**EXERCÍCIOS PROPOSTOS**:
(a) Responda, com base no trecho sobre as negações de Pedro, às questões abaixo:
(i) Daqui a quantas semanas, segundo o autor, se estará lendo a Paixão de Cristo?
(ii) O que era proibido aos judeus nas cidades?
(iii) Em quantos Evangelhos são relatadas as negações de Pedro?
(b) Explique, em até três frases, por que o trecho afirma que as negações de Pedro certamente aconteceram.
(c) Reproduza do trecho a passagem que começa em "Estamos na Quaresma, e" e termina em "galos nas cidades?", incluindo estas últimas palavras.

Estamos na Quaresma, e daqui a três semanas estaremos lendo a
Paixão de Cristo. Todos devem se lembrar que, após a terceira negação de Pedro
o galo cantou: ‘“Homem, não sei de que estás falando!’ E, enquanto ainda
falava, o galo cantou” Lc 22,60). Como isto pode ter acontecido, se os judeus
eram proibidos de criar galos nas cidades?
Pedro? – Na leitura da Paixão, uma
das frases mais surpreendentes de Jesus é o anúncio das negações de Pedro: “Pedro,
eu te digo que hoje, antes que o galo cante, três vezes negarás que me
conheces” (Lc 22,34). Como poderia isso acontecer? Ainda mais com Pedro, o
apóstolo mais próximo de Jesus e o homem que mais demonstrou a sua fé no
Messias (Mt 16,16 - “Tu és o Cristo, o Filho do Deus vivo”). Mas, com certeza,
as negações de Pedro aconteceram, pois são relatadas nos quatro Evangelhos: nos
sinóticos em Mt 26,34, 69-75; em Mc 14,30, 66-72; e em Lc 22,34, 54-62 como
também Evangelho de João (Jo 13,38; 18,15-18).

**EXCERTO DA FONTE**:
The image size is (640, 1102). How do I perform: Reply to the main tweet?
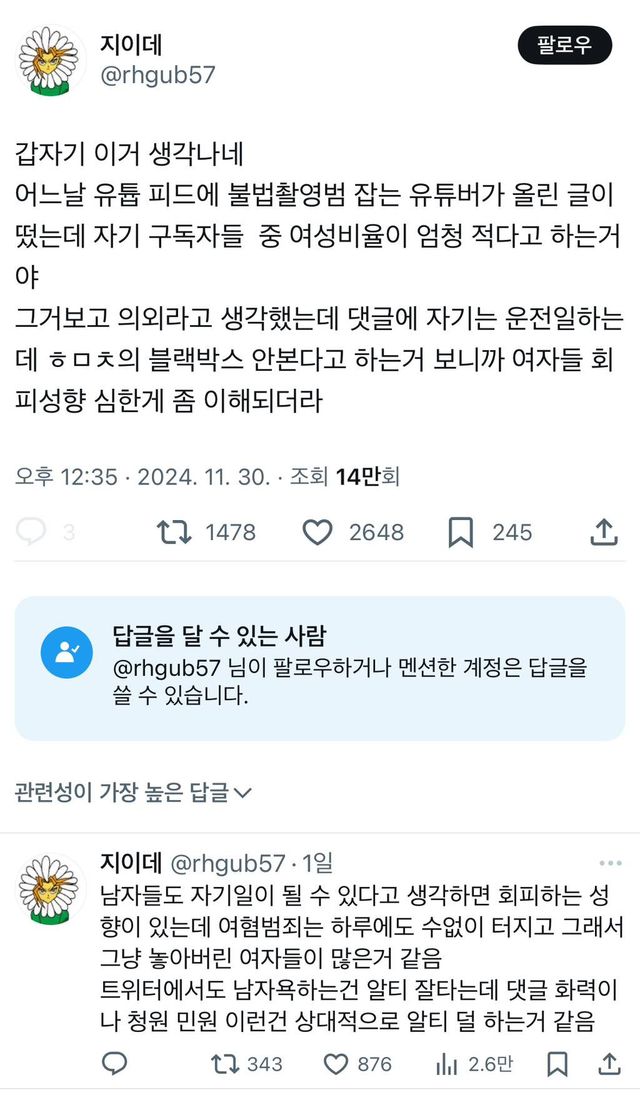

**RESPOSTAS DO EXERCÍCIO**:
(a)
(i) Daqui a três semanas.
(ii) Criar galos.
(iii) Nos quatro Evangelhos.

(b) Segundo o trecho, as negações de Pedro certamente aconteceram porque são relatadas nos quatro Evangelhos. Elas aparecem nos sinóticos, em Mateus, Marcos e Lucas, e também no Evangelho de João.

(c)
Estamos na Quaresma, e daqui a três semanas estaremos lendo a
Paixão de Cristo. Todos devem se lembrar que, após a terceira negação de Pedro
o galo cantou: ‘“Homem, não sei de que estás falando!’ E, enquanto ainda
falava, o galo cantou” Lc 22,60). Como isto pode ter acontecido, se os judeus
eram proibidos de criar galos nas cidades?